++++ Given passage ++++

Local advocate still active in community
(Story originally published in the Lee’s Summit Journal in March 2012)
Sometimes those with heavy financial acumen are not synonymous with also having a sharp community eye on community involvement.
Clearly, Gene Gamber breaks that mold.
The namesake of the Lee’s Summit Parks and Recreation’s Gamber Center, 4 S.E. Independence Ave., is still as savvy on local politics, policies and issues as he was decades ago.
In fact, Gamber still remains busy and active on local boards, including chairing the Civic Roundtable, and the more informal coffee group that meets daily at the Whistle Stop in downtown Lee’s Summit.
No matter the crowd or topic, Gamber, rightfully so, has the ear of those around him while also taking the time to listen on what is going on in the community he has called home for more than two decades.
Still humble about the name of the building, Gamber said he feels fortunate to have been so active with the facilitation and funding mechanisms that helped make the senior center possible.
“I did pick up the gauntlet for the senior center,” Gamber said during an interview after another one of committee meetings, this time the Chamber of Commerce’s Government Relations committee. “Tom Lovell (Parks and Recreation director) suggested we join forces, so, we made that happen.”

++++ Excerpted data ++++

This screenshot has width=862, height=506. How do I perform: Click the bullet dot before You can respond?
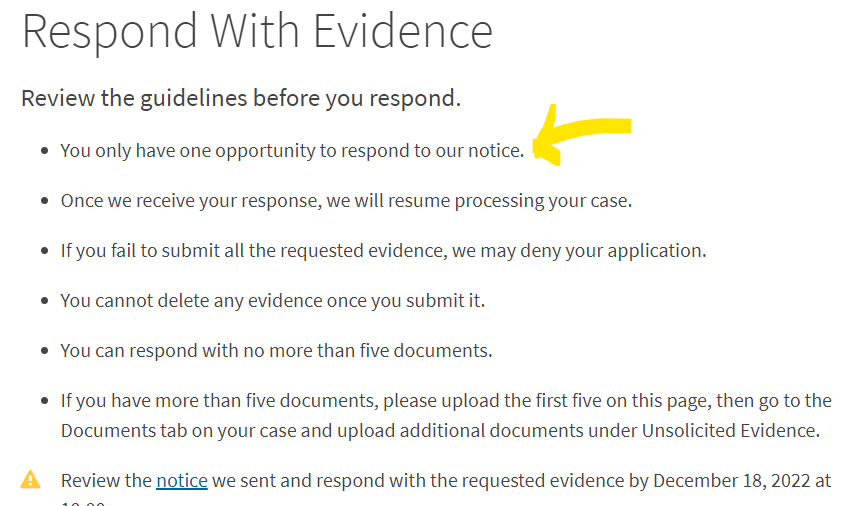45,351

++++
++++ Excerpted data ++++

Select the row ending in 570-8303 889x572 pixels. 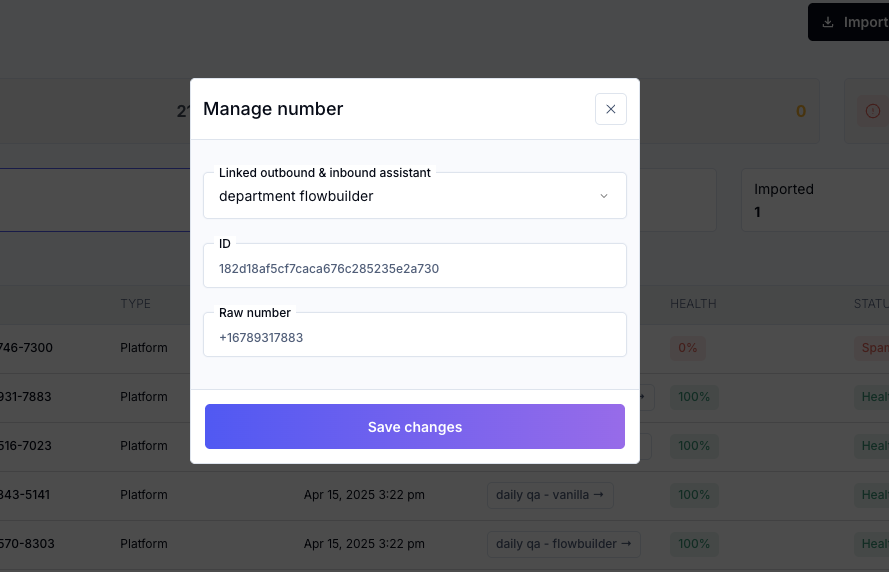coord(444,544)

++++

**Things to do**
**1)** Answer these questions from the Gene Gamber article, each on its own line:
(a) In which publication and in what month and year did the story first appear?
(b) Where does the informal coffee group meet daily?
(c) What position does Tom Lovell hold?
**2)** The Gene Gamber article says he is still as savvy on certain matters as he was decades ago. List every one of those matters.
**3)** Pick up the Gene Gamber article after its final sentence and keep writing.

**Task results**
**1)**
(a) The Lee's Summit Journal, March 2012
(b) At the Whistle Stop in downtown Lee's Summit
(c) Parks and Recreation director

**2)**
- local politics
- policies
- issues

**3)**
Then-Mayor Karen Messerli appointed both an advisory and a board of directors to manage the senior center, which in the 1990s was located at Arnold Hall. Gamber served on both as president of the advisory board and vice president of the board of directors.
Putting his financial savvy that spanned 30 years at General Motors to work for Lee’s Summit, Gamber got involved in many of the operations at the center in Arnold Hall, including helping the non-profit board with grants and other revenue generating streams.
In 2005, he became treasurer of the campaign to fund a new senior center – an initiative he got personally involved with.
“The Parks and Rec sales tax was sunsetting, and the talk was that we could wrap up the senior center into a new bond issue,” Gamber said, adding that the understanding would be the new center would fall under the Parks and Recreation regime.
Gamber was pivotal in talking to members of the Lee’s Summit City Council about the land at Second and Independence – the future site of the senior building that bears his name – and for helping to secure the balance of funds needed for construction.
Never, though, did Gamber let it cross his mind that his name would land on the center.
“We had several meetings about how we were going to name the facility,” Gamber recalled. “Then all of the sudden, there was no conversation about it. I didn’t even know until the ground breaking.”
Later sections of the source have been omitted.